• PROVIDED RECORDS:
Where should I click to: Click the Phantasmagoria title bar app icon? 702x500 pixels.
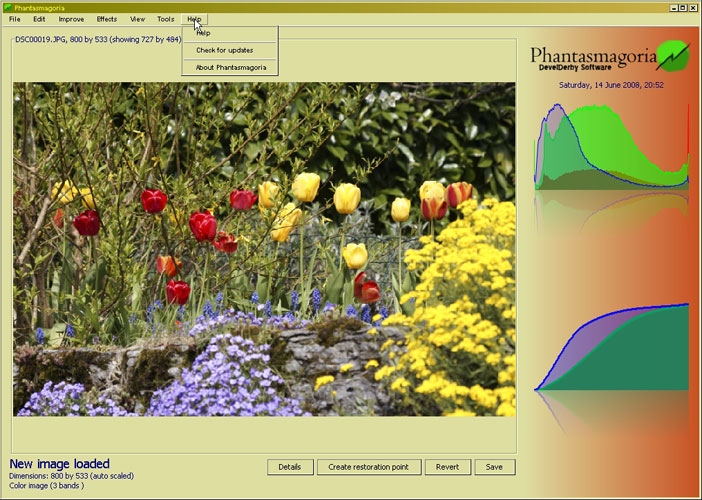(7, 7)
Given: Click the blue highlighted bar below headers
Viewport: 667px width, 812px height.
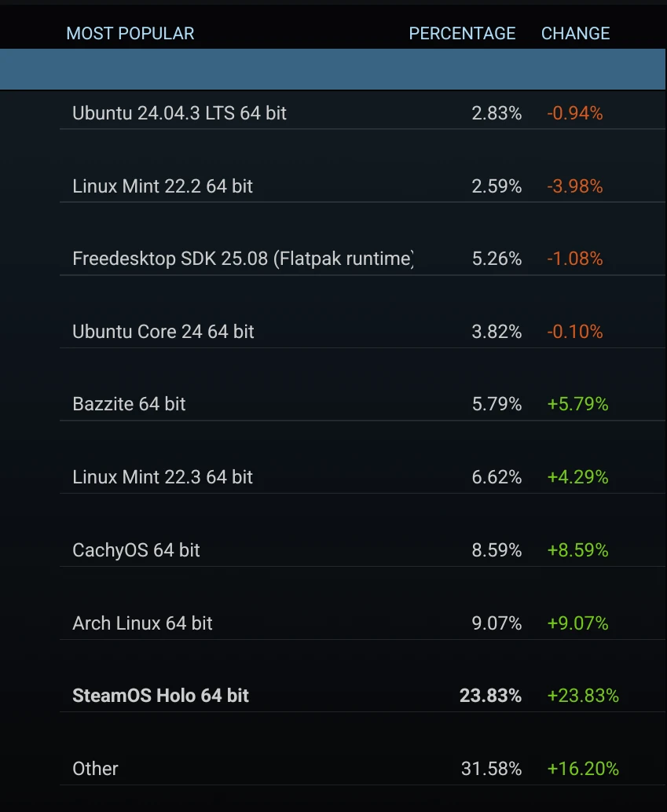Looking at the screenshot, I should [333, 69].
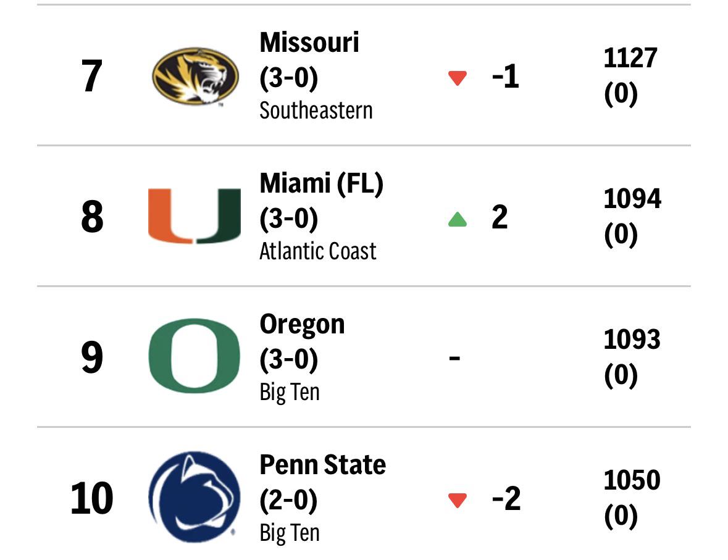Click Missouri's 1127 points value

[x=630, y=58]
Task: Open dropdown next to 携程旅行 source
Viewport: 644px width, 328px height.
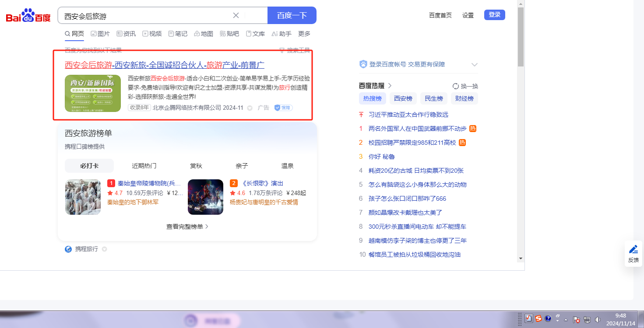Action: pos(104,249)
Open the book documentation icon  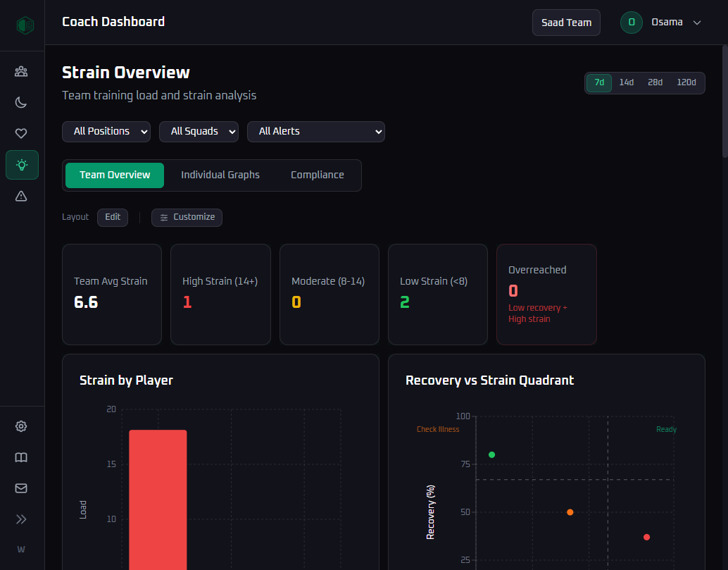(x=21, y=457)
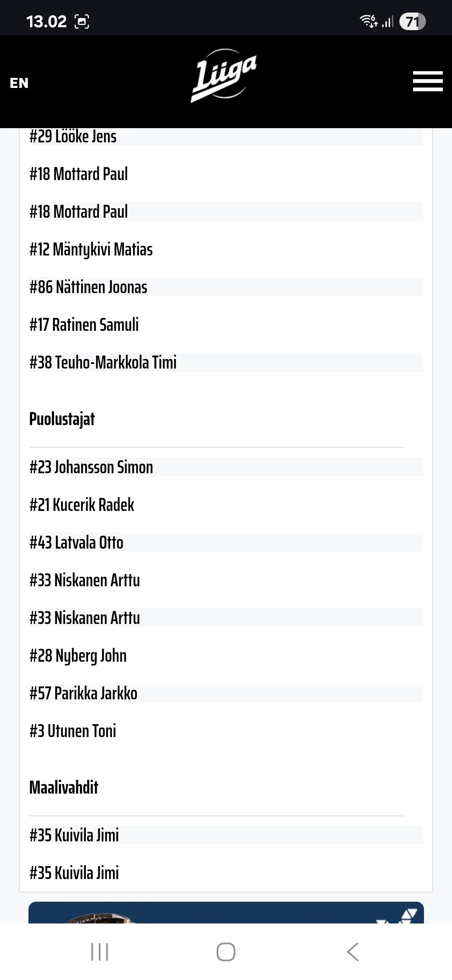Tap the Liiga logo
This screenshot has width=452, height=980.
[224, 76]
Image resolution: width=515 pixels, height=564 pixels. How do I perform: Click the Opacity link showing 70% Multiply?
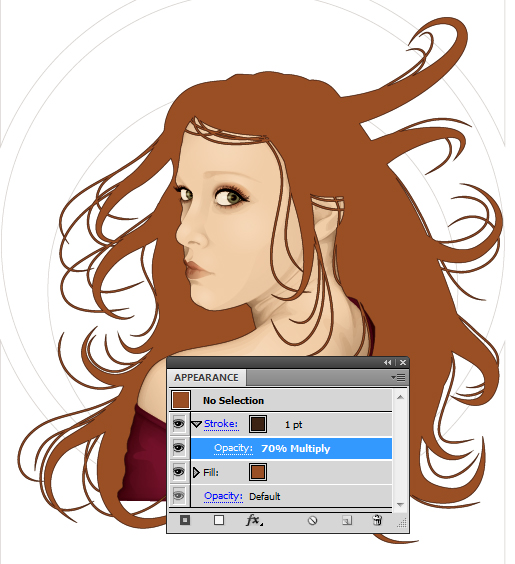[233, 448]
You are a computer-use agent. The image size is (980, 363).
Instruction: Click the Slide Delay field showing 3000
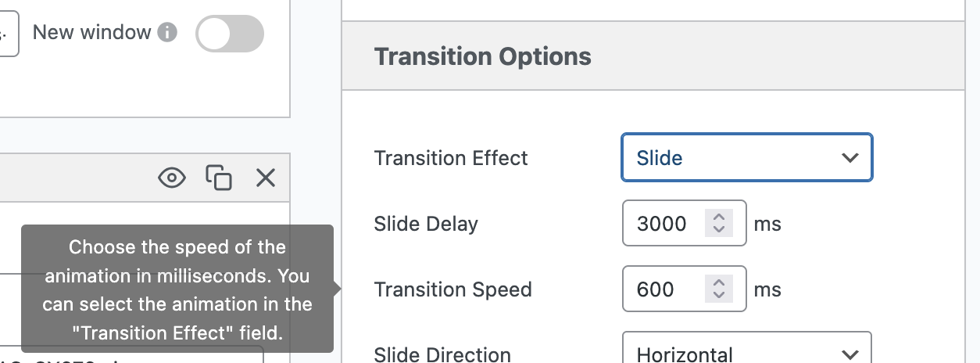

• YOUR TASK: Every line from the start of the material through the line containing "Given: Click the" is needed exactly as written; the pictures are not.

• ANSWER SECTION:
Where should I click to: Click the Phantasmagoria title bar app icon? 702x500 pixels.
(7, 7)
Given: Click the blue highlighted bar below headers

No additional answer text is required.